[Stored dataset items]
►

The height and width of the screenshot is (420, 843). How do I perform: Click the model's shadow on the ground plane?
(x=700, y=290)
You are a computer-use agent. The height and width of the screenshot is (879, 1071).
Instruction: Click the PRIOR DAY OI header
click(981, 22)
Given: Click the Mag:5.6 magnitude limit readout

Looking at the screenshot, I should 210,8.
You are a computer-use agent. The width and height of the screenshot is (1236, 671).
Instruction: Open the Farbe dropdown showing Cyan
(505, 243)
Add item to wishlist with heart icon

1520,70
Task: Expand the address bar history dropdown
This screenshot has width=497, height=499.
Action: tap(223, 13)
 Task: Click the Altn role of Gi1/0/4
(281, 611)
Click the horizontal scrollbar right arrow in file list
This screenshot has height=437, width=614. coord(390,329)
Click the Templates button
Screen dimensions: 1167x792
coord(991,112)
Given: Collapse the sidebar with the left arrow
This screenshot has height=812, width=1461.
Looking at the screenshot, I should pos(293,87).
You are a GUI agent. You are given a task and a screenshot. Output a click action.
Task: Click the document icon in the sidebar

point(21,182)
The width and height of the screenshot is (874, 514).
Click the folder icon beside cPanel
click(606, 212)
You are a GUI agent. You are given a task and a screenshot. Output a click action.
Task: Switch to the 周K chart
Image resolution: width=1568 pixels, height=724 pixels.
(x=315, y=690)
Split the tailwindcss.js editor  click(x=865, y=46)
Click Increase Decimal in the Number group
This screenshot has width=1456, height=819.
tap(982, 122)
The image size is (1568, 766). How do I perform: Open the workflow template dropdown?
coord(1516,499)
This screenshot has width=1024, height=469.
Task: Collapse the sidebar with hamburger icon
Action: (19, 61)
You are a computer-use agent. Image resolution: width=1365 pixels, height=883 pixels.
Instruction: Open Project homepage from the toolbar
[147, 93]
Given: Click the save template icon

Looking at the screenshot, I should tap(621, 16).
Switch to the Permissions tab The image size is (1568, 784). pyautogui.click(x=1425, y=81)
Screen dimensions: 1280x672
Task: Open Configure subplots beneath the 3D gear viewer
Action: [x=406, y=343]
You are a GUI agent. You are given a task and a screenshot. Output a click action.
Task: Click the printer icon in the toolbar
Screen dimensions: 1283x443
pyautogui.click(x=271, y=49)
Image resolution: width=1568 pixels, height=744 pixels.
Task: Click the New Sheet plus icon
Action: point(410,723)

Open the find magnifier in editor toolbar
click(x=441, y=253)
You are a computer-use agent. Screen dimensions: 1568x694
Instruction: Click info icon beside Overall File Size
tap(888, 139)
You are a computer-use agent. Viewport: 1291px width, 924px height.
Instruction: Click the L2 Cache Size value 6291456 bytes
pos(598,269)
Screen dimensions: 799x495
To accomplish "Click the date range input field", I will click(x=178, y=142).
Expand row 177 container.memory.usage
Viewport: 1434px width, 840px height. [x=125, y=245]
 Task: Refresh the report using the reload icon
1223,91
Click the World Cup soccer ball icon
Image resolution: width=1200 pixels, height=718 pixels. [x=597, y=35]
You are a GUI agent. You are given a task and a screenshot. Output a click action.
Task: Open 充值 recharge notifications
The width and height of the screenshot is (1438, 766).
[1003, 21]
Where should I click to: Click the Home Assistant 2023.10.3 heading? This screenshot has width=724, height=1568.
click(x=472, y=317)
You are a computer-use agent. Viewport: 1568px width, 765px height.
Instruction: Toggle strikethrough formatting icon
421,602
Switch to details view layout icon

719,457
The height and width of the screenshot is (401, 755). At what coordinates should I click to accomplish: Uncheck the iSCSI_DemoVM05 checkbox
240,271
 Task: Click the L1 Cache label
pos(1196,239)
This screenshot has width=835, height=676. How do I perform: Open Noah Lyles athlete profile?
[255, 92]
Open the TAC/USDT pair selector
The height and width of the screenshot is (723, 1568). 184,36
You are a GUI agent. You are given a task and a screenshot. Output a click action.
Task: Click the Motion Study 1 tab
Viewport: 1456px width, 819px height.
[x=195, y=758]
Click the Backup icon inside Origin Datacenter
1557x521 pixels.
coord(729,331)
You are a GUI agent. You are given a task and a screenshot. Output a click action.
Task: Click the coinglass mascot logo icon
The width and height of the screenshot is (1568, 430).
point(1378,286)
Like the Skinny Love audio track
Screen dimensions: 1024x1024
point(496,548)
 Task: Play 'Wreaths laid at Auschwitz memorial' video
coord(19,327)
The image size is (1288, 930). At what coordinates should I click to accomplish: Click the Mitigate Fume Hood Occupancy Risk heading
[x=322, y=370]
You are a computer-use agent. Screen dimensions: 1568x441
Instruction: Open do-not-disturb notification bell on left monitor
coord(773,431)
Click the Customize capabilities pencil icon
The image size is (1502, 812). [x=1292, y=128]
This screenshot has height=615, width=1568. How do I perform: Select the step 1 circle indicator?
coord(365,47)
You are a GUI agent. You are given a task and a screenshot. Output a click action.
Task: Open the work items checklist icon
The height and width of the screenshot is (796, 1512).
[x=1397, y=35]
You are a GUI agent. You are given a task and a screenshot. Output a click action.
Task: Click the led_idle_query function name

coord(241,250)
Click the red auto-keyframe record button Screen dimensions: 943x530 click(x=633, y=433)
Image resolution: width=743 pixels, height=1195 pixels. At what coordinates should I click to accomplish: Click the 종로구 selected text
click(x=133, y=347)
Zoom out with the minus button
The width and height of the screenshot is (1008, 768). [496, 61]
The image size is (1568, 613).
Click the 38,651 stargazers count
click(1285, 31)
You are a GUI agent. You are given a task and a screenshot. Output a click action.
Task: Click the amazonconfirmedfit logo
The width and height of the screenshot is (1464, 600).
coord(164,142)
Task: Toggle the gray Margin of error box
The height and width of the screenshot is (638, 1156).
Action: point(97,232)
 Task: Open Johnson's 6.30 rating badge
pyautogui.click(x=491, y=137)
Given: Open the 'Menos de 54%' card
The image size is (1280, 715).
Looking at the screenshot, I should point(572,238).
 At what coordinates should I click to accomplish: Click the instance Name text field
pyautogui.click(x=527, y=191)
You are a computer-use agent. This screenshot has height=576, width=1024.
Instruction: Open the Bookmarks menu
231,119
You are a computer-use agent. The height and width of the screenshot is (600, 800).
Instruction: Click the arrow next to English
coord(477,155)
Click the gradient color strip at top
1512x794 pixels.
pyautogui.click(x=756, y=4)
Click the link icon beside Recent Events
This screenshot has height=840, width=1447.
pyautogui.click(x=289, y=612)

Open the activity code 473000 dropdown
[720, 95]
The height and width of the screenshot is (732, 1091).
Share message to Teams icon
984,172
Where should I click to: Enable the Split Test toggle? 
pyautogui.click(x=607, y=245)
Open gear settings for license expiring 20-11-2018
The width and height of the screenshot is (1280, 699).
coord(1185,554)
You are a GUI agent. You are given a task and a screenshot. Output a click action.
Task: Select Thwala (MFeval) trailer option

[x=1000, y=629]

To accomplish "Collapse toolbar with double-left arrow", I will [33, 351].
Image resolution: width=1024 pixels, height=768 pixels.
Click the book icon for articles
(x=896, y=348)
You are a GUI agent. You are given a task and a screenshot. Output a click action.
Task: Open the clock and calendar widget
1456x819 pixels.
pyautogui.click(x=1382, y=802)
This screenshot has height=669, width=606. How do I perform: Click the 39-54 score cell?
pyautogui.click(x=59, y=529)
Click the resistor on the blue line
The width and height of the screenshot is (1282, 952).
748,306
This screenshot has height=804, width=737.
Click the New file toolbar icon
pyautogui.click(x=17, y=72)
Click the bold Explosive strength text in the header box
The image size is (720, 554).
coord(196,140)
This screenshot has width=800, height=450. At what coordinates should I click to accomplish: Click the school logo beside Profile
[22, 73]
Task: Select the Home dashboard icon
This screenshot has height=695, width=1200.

◄

__Stated task__. Reproduce the listing above with each instance of "computer-use agent" changed to "GUI automation agent", keeping every other part identical.

__Result__.
The height and width of the screenshot is (420, 843). How do I perform: Click the model's shadow on the ground plane?
(x=700, y=290)
You are a GUI automation agent. The height and width of the screenshot is (879, 1071).
Instruction: Click the PRIOR DAY OI header
click(981, 22)
Given: Click the Mag:5.6 magnitude limit readout

Looking at the screenshot, I should 210,8.
You are a GUI automation agent. The width and height of the screenshot is (1236, 671).
Instruction: Open the Farbe dropdown showing Cyan
(505, 243)
Add item to wishlist with heart icon

1520,70
Task: Expand the address bar history dropdown
This screenshot has width=497, height=499.
Action: tap(223, 13)
 Task: Click the Altn role of Gi1/0/4
(281, 611)
Click the horizontal scrollbar right arrow in file list
This screenshot has height=437, width=614. coord(390,329)
Click the Templates button
Screen dimensions: 1167x792
coord(991,112)
Given: Collapse the sidebar with the left arrow
This screenshot has height=812, width=1461.
Looking at the screenshot, I should pos(293,87).
You are a GUI agent. You are given a task and a screenshot. Output a click action.
Task: Click the document icon in the sidebar

point(21,182)
The width and height of the screenshot is (874, 514).
Click the folder icon beside cPanel
click(606, 212)
You are a GUI agent. You are given a task and a screenshot. Output a click action.
Task: Switch to the 周K chart
Image resolution: width=1568 pixels, height=724 pixels.
(x=315, y=690)
Split the tailwindcss.js editor  click(x=865, y=46)
Click Increase Decimal in the Number group
This screenshot has width=1456, height=819.
tap(982, 122)
The image size is (1568, 766). How do I perform: Open the workflow template dropdown?
coord(1516,499)
This screenshot has width=1024, height=469.
Task: Collapse the sidebar with hamburger icon
Action: (19, 61)
You are a GUI automation agent. Image resolution: width=1365 pixels, height=883 pixels.
Instruction: Open Project homepage from the toolbar
[147, 93]
Given: Click the save template icon

Looking at the screenshot, I should tap(621, 16).
Switch to the Permissions tab The image size is (1568, 784). pyautogui.click(x=1425, y=81)
Screen dimensions: 1280x672
Task: Open Configure subplots beneath the 3D gear viewer
Action: [x=406, y=343]
You are a GUI agent. You are given a task and a screenshot. Output a click action.
Task: Click the printer icon in the toolbar
Screen dimensions: 1283x443
pyautogui.click(x=271, y=49)
Image resolution: width=1568 pixels, height=744 pixels.
Task: Click the New Sheet plus icon
Action: point(410,723)

Open the find magnifier in editor toolbar
click(x=441, y=253)
You are a GUI automation agent. Screen dimensions: 1568x694
Instruction: Click info icon beside Overall File Size
tap(888, 139)
You are a GUI automation agent. Viewport: 1291px width, 924px height.
Instruction: Click the L2 Cache Size value 6291456 bytes
pos(598,269)
Screen dimensions: 799x495
To accomplish "Click the date range input field", I will click(x=178, y=142).
Expand row 177 container.memory.usage
Viewport: 1434px width, 840px height. [x=125, y=245]
 Task: Refresh the report using the reload icon
1223,91
Click the World Cup soccer ball icon
Image resolution: width=1200 pixels, height=718 pixels. [x=597, y=35]
You are a GUI agent. You are given a task and a screenshot. Output a click action.
Task: Open 充值 recharge notifications
The width and height of the screenshot is (1438, 766).
[1003, 21]
Where should I click to: Click the Home Assistant 2023.10.3 heading? This screenshot has width=724, height=1568.
click(x=472, y=317)
You are a GUI automation agent. Viewport: 1568px width, 765px height.
Instruction: Toggle strikethrough formatting icon
421,602
Switch to details view layout icon

719,457
The height and width of the screenshot is (401, 755). At what coordinates should I click to accomplish: Uncheck the iSCSI_DemoVM05 checkbox
240,271
 Task: Click the L1 Cache label
pos(1196,239)
This screenshot has width=835, height=676. How do I perform: Open Noah Lyles athlete profile?
[255, 92]
Open the TAC/USDT pair selector
The height and width of the screenshot is (723, 1568). 184,36
You are a GUI agent. You are given a task and a screenshot. Output a click action.
Task: Click the Motion Study 1 tab
Viewport: 1456px width, 819px height.
[x=195, y=758]
Click the Backup icon inside Origin Datacenter
1557x521 pixels.
coord(729,331)
You are a GUI agent. You are given a task and a screenshot. Output a click action.
Task: Click the coinglass mascot logo icon
The width and height of the screenshot is (1568, 430).
point(1378,286)
Like the Skinny Love audio track
Screen dimensions: 1024x1024
point(496,548)
 Task: Play 'Wreaths laid at Auschwitz memorial' video
coord(19,327)
The image size is (1288, 930). At what coordinates should I click to accomplish: Click the Mitigate Fume Hood Occupancy Risk heading
[x=322, y=370]
You are a GUI automation agent. Screen dimensions: 1568x441
Instruction: Open do-not-disturb notification bell on left monitor
coord(773,431)
Click the Customize capabilities pencil icon
The image size is (1502, 812). [x=1292, y=128]
This screenshot has height=615, width=1568. How do I perform: Select the step 1 circle indicator?
coord(365,47)
You are a GUI agent. You are given a task and a screenshot. Output a click action.
Task: Open the work items checklist icon
The height and width of the screenshot is (796, 1512).
[x=1397, y=35]
You are a GUI agent. You are given a task and a screenshot. Output a click action.
Task: Click the led_idle_query function name

coord(241,250)
Click the red auto-keyframe record button Screen dimensions: 943x530 click(x=633, y=433)
Image resolution: width=743 pixels, height=1195 pixels. At what coordinates should I click to accomplish: Click the 종로구 selected text
click(x=133, y=347)
Zoom out with the minus button
The width and height of the screenshot is (1008, 768). [496, 61]
The image size is (1568, 613).
Click the 38,651 stargazers count
click(1285, 31)
You are a GUI agent. You are given a task and a screenshot. Output a click action.
Task: Click the amazonconfirmedfit logo
The width and height of the screenshot is (1464, 600).
coord(164,142)
Task: Toggle the gray Margin of error box
The height and width of the screenshot is (638, 1156).
Action: point(97,232)
 Task: Open Johnson's 6.30 rating badge
pyautogui.click(x=491, y=137)
Given: Open the 'Menos de 54%' card
The image size is (1280, 715).
Looking at the screenshot, I should point(572,238).
 At what coordinates should I click to accomplish: Click the instance Name text field
pyautogui.click(x=527, y=191)
You are a GUI automation agent. This screenshot has height=576, width=1024.
Instruction: Open the Bookmarks menu
231,119
You are a GUI automation agent. The height and width of the screenshot is (600, 800).
Instruction: Click the arrow next to English
coord(477,155)
Click the gradient color strip at top
1512x794 pixels.
pyautogui.click(x=756, y=4)
Click the link icon beside Recent Events
This screenshot has height=840, width=1447.
pyautogui.click(x=289, y=612)

Open the activity code 473000 dropdown
[720, 95]
The height and width of the screenshot is (732, 1091).
Share message to Teams icon
984,172
Where should I click to: Enable the Split Test toggle? 
pyautogui.click(x=607, y=245)
Open gear settings for license expiring 20-11-2018
The width and height of the screenshot is (1280, 699).
coord(1185,554)
You are a GUI agent. You are given a task and a screenshot. Output a click action.
Task: Select Thwala (MFeval) trailer option

[x=1000, y=629]

To accomplish "Collapse toolbar with double-left arrow", I will [33, 351].
Image resolution: width=1024 pixels, height=768 pixels.
Click the book icon for articles
(x=896, y=348)
You are a GUI agent. You are given a task and a screenshot. Output a click action.
Task: Open the clock and calendar widget
1456x819 pixels.
pyautogui.click(x=1382, y=802)
This screenshot has height=669, width=606. How do I perform: Click the 39-54 score cell?
pyautogui.click(x=59, y=529)
Click the resistor on the blue line
The width and height of the screenshot is (1282, 952).
748,306
This screenshot has height=804, width=737.
Click the New file toolbar icon
pyautogui.click(x=17, y=72)
Click the bold Explosive strength text in the header box
The image size is (720, 554).
coord(196,140)
This screenshot has width=800, height=450. At what coordinates should I click to accomplish: Click the school logo beside Profile
[22, 73]
Task: Select the Home dashboard icon
This screenshot has height=695, width=1200.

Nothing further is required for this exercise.